An uncertainty-aware deep learning ensemble approach for effective cutting tool predictive maintenance decision-making

As the manufacturing sector increasingly emphasizes production efficiency and product quality, predicting cutting tool remaining useful life (RUL) and conducting failure analysis become essential for ensuring continuity and reducing costs. However, the uncertainties in the tool wear process complicate accurate predictions and decision-making. This paper introduces a predictive maintenance decision-making approach using an ensemble model of convolutional neural network and bidirectional long short-term memory quantile regression (CNN-BiLSTMQR), enhanced by an attention mechanism and kernel density estimation (KDE).
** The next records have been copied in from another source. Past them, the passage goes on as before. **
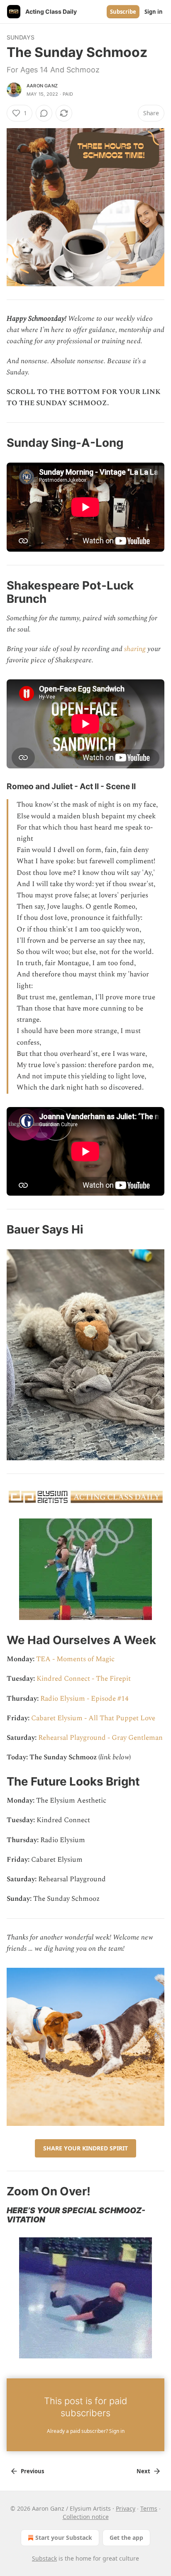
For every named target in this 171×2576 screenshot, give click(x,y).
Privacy (125, 2508)
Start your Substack (63, 2537)
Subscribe (123, 11)
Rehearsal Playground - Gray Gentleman (100, 1737)
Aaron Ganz (42, 86)
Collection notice (86, 2517)
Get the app (126, 2537)
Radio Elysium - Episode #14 (84, 1698)
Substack (44, 2558)
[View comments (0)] (44, 113)
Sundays (20, 37)
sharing (135, 649)
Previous (32, 2471)
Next (143, 2471)
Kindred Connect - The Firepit (84, 1678)
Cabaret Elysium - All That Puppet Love (93, 1718)
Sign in (153, 11)
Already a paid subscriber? (86, 2431)
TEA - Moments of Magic (75, 1659)
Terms (148, 2508)
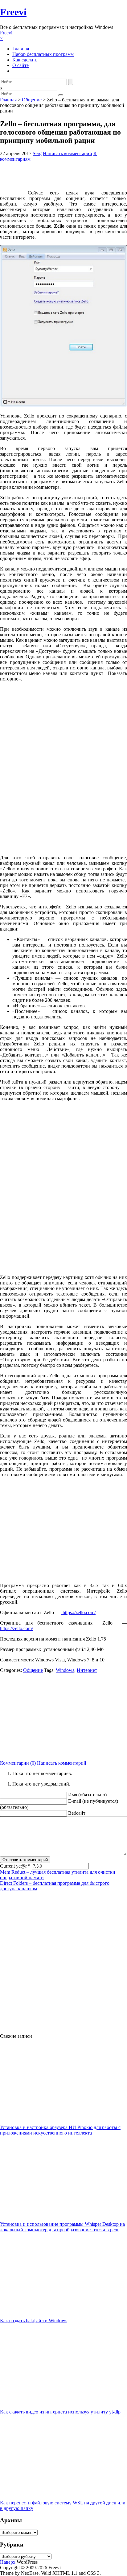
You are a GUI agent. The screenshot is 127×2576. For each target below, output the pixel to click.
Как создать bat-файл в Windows (33, 2320)
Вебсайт (76, 1813)
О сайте (20, 65)
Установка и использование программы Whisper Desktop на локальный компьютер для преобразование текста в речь (62, 2226)
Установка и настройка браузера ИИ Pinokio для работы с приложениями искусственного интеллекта (60, 2130)
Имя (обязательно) (87, 1794)
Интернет (87, 1670)
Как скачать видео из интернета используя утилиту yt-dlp (60, 2411)
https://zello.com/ (78, 1612)
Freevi (13, 12)
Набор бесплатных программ (43, 54)
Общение (32, 99)
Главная (20, 48)
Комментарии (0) (18, 1763)
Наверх (7, 2562)
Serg (37, 153)
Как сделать (24, 59)
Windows (65, 1670)
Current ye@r (15, 1865)
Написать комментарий (67, 153)
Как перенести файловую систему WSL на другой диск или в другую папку (62, 2505)
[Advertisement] (63, 1716)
Firstly, signals related to tool wear are collected from various sensors, and a CNN captures spatial features and local patterns in the data. These features are then input into a BiLSTM network, which integrates a temporal attention mechanism and QR to predict RULs at multiple quantiles. Subsequently, KDE generates the probability density distribution of the tool RULs. Finally, the costs and time associated with maintenance decisions are assessed to derive cost functions for tool replacement and ordering. By minimizing the two functions, the optimal timing for tool replacement and spare parts procurement is identified. Validation with a publicly available tool wear prediction dataset demonstrates that the proposed method effectively reduces maintenance costs while ensuring the safe and reliable operation of tools.